***** Trecho de origem *****
Riscos crescentes de problemas quanto à capacidade de pagamento da dívida levaram ao aumento das taxas de juros mais longas na comparação com as mais curtas. Ao contrário dos países ricos, o Brasil ainda paga juros reais positivos para se endividar, ou seja, terá que voltar a produzir superávits primários.

Há algumas semanas, ao escrever sobre as mudanças no regime monetário norte-americano, analisei os fatores que influenciam a chamada “curva de rendimento”, isto é, a linha que mapeia para cada prazo (um mês, três meses, seis meses, 2 anos, etc.) a taxa de juros correspondente. Notei então que as taxas de juros mais longas refletem (em algum grau) as expectativas sobre a sequência de taxas mais curtas.

Se, por exemplo, sabemos que o juro para 1 ano é de 5% e para o ano seguinte 10%, a taxa de juros para uma aplicação por dois anos tem que ser (aproximadamente) 7,5% ao ano, pois ao final de dois anos renderá 15,5%, o mesmo que uma aplicação de 5% no primeiro ano seguida de uma de 10% no segundo ano. Se a taxa de 2 anos for inferior a 7,5% ao ano, ninguém comprará o papel, preferindo fazer a aplicação em dois momentos distintos; se for superior a 7,5% ao ano, ninguém fará a aplicação em dois passos, preferindo a taxa mais alta.

Todavia, se complicarmos um tanto o exemplo, os resultados podem se tornar ainda mais interessantes, em particular para entender o que vem ocorrendo por aqui.

Considere a possibilidade de não receber de volta o dinheiro aplicado a partir do segundo ano. Digamos que a chance de levar um calote seja 25% Assim, com 75% de chance você recebe um determinado retorno; com 25% você perde tudo (estou forçando a mão, mas, acredite, fica bem mais fácil para ilustrar o problema).

Pergunta: qual seria a taxa de juros no segundo período necessária para manter o retorno de 10% (o mesmo do exemplo acima), imaginando que a investidora só se guie pelo valor esperado da aplicação (em economês castiço, seja “neutra com relação a risco”)?

Quem fizer as contas há de concluir que a taxa de juros nesse caso teria que ser 46,67% ao ano. Com 75% de chance os R$ 105 aplicados no segundo ano se transformariam em R$ 154; com 25% de chance, virariam pó, ou seja, o valor esperado seria 0,75×154 + 0,25×0 = 115,50.

Agora a taxa de juros para dois anos não seria mais 7,5% ao ano; seria aproximadamente 24% ao ano (a média geométrica entre 5% e 46,67%). Também nesse caso com 75% de chance o investidor receberia R$ 154 ao final do segundo ano e com 25% de chance voltaria para casa com as mãos abanando.

Obviamente, para deixar a conclusão mais clara carreguei a mão tanto na chance de calote, como na recuperação de zero do valor investido. Em condições normais a chance de calote costuma ser mais baixa e o investidor em geral recupera um valor ainda positivo de sua aplicação. Se aquela for 10% e o investidor conseguir recuperar, digamos, 90 centavos para cada real investido, a taxa de juros no segundo período seria 12,7% e a taxa para aplicação por dois anos 8,8% ao ano.
*****
▶ _Objetivo A_:
Responda, com base no trecho sobre juros:
(i) Se o juro para 1 ano é de 5% e para o ano seguinte é de 10%, qual deve ser, aproximadamente, a taxa anual de uma aplicação por dois anos?
(ii) Com chance de calote de 25% e perda total, qual taxa de juros no segundo período mantém o retorno de 10%?
(iii) Com chance de calote de 10% e recuperação de 90 centavos por real, qual seria a taxa anual para aplicação por dois anos?
▶ _Objetivo B_: Extraia das linhas fornecidas, sem qualquer alteração, o trecho que vai da linha que contém "Open the tweet's football photo" até a linha que contém "Looking at the screenshot, I should tap(153, 112).", incluindo ambas.
O trecho e as linhas são materiais independentes, sem relação entre si.
***** Linhas fornecidas *****
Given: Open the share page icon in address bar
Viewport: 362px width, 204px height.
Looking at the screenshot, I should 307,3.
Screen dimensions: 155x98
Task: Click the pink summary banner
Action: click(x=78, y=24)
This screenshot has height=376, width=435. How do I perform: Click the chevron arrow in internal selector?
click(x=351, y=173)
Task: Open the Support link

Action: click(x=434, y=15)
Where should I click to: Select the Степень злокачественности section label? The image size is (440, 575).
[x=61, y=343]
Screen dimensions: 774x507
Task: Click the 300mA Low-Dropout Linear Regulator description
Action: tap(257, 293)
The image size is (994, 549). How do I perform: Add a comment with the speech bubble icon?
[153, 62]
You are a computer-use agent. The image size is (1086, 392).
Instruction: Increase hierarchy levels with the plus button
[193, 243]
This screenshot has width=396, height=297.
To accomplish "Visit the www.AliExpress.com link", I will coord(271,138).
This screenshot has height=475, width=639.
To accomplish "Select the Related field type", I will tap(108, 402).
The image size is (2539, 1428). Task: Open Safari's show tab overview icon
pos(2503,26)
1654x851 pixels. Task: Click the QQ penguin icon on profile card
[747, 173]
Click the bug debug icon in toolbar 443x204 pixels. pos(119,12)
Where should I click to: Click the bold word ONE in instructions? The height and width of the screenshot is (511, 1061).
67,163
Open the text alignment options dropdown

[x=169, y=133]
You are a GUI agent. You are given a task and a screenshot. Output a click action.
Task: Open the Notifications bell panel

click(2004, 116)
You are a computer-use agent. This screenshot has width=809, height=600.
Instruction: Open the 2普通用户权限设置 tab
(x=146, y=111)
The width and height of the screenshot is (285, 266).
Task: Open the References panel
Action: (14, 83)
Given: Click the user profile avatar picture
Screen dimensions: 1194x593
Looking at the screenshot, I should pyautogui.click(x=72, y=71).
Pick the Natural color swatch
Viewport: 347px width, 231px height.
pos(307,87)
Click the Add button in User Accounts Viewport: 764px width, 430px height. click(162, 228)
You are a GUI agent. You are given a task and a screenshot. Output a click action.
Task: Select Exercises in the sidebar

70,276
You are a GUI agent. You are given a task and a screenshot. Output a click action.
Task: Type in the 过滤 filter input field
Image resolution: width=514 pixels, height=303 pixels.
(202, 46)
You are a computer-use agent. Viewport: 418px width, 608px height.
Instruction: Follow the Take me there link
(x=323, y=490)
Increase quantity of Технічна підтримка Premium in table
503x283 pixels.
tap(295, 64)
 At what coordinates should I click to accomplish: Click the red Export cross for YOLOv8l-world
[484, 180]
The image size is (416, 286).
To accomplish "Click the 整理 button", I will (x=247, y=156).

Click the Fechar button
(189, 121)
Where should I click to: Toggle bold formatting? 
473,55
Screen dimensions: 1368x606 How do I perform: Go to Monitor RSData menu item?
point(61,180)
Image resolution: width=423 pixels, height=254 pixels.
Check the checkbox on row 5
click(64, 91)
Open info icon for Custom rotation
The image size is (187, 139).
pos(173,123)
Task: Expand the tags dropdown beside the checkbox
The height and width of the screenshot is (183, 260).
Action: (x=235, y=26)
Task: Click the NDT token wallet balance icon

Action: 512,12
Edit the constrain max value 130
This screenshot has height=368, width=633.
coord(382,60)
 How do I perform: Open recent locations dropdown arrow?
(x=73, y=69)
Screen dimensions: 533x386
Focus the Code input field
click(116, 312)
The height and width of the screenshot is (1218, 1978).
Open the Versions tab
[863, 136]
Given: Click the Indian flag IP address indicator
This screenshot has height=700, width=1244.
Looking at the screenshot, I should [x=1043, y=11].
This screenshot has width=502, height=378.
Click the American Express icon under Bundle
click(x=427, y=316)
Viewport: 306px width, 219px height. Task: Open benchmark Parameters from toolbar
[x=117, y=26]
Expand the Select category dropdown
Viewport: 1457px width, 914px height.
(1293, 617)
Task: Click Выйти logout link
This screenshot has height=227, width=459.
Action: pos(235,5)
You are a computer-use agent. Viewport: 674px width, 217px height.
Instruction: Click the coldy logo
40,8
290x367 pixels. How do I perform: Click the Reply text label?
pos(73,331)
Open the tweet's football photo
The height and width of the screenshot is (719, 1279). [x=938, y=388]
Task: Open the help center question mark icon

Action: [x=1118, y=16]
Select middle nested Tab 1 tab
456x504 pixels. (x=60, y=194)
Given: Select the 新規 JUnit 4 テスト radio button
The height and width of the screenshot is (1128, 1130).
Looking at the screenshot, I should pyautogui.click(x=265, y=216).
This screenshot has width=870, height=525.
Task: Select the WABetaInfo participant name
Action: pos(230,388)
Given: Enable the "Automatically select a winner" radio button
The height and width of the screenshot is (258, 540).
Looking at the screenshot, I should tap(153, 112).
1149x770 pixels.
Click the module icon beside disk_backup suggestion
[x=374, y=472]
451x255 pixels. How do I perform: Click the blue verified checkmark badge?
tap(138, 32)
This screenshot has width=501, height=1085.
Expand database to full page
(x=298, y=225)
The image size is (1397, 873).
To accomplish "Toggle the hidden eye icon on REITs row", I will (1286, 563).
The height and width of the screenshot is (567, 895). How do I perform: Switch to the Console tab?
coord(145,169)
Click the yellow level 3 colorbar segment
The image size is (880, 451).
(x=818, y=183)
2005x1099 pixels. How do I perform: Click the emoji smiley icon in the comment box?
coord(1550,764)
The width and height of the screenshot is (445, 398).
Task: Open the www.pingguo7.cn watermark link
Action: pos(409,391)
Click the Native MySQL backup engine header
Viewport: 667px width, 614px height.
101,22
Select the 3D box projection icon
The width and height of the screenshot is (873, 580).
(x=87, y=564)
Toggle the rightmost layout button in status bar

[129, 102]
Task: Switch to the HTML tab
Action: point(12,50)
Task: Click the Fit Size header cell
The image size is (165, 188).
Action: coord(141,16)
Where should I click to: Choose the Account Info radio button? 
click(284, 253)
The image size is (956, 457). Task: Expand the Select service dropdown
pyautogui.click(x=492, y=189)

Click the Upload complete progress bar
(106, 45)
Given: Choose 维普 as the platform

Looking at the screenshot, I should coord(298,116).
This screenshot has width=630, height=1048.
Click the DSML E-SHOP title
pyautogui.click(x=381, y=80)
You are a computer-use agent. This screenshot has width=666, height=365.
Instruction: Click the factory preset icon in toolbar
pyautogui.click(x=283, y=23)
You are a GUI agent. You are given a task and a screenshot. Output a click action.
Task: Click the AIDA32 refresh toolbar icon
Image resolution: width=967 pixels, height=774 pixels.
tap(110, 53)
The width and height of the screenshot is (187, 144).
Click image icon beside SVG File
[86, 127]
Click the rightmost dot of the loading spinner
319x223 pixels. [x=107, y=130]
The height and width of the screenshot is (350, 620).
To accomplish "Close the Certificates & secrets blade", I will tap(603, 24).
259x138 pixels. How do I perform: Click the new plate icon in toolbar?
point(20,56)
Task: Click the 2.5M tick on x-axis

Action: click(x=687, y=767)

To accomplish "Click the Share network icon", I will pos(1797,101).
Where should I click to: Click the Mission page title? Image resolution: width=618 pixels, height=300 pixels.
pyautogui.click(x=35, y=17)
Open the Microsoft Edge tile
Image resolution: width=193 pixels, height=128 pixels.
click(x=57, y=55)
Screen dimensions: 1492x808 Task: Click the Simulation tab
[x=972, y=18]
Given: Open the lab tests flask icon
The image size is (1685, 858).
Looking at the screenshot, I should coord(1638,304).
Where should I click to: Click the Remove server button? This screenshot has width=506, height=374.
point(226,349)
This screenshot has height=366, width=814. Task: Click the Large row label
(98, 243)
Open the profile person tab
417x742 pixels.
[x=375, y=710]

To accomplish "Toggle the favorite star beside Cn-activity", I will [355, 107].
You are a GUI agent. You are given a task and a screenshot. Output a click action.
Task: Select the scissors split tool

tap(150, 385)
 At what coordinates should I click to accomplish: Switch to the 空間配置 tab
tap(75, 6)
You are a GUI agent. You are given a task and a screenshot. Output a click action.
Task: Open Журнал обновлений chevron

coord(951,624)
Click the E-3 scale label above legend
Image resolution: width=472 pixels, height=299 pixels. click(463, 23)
*****
▶ _Resposta completa A_:
(i) Aproximadamente 7,5% ao ano.
(ii) 46,67% ao ano.
(iii) 8,8% ao ano.

▶ _Resposta completa B_:
Open the tweet's football photo
The height and width of the screenshot is (719, 1279). [x=938, y=388]
Task: Open the help center question mark icon

Action: [x=1118, y=16]
Select middle nested Tab 1 tab
456x504 pixels. (x=60, y=194)
Given: Select the 新規 JUnit 4 テスト radio button
The height and width of the screenshot is (1128, 1130).
Looking at the screenshot, I should pyautogui.click(x=265, y=216).
This screenshot has width=870, height=525.
Task: Select the WABetaInfo participant name
Action: pos(230,388)
Given: Enable the "Automatically select a winner" radio button
The height and width of the screenshot is (258, 540).
Looking at the screenshot, I should tap(153, 112).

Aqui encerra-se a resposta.